Even with some of the best telescopes, it’s hard to make out all the planets. But now, there’s a new way for you to explore space -- traveling through the final frontier on your PC.
With a click of a mouse, just like any one can use Google earth to zoom in on New York, Chicago or LA, now wanna-be-astronomers can focus their attention up.
“There are probably a couple billion stars or more seen in images in Google sky and there’s probably a few hundred million galaxies.” S. George Djorgovski, PhD, Professor of Astronomy. California Institute of Technology.
Panoramic images taken by the Samuel Oschin telescope at the Palomar Observatory in California, are combined with other photos from around the globe.
“They’ve combined the images in more or less seamless fashion to be able to pan and scan and zoom.” S. George Djorgovski, Ph.D., told Ivanhoe.
With the help from astronomers and computer scientists at Cal-tech, Google's scientists have layered them to reveal a celestial sphere of stars, galaxies and other cosmic wonders.

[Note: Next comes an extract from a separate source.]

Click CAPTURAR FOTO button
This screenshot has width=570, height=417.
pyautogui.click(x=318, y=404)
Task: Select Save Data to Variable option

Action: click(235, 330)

“A very famous place where stars are born is called the Orion … as you get closer and closer more details show up.” Dr. Djorgovski said.
Anyone can just click and explore the latest pictures from the Hubble telescope and see cosmic explosions.
“Our programs get this information from NASA satellites that monitor the sky.” Dr. Djorgovski said.
Giving you the ability to watch some of the most dynamic cosmic events unfold at the same time as scientists discover them.
HOW PALOMAR AND OTHER TELESCOPES WORK: A telescope, in its most basic form, is a long tube with a lens on either end that magnifies distant objects. One lens is concave, the other convex, and the light that enters bends, or refracts. The concave lens collects as much light as possible, and a convex lens redirects the rays so that they all converge back to one point. And that point is where you get an image of any object in front of the lens.
The reason we have difficulty seeing objects that are far away is they don't take up sufficient space on the eye's retina for the retinal sensor to detect them. A 'bigger eye' would enable us to collect more light from the object to create a brighter image, and then magnify part of it so that it stretches over more of the retina. A telescope is an extension of the human eye; in this case, it gathers light from dim, distant objects in the sky so we can see them more clearly.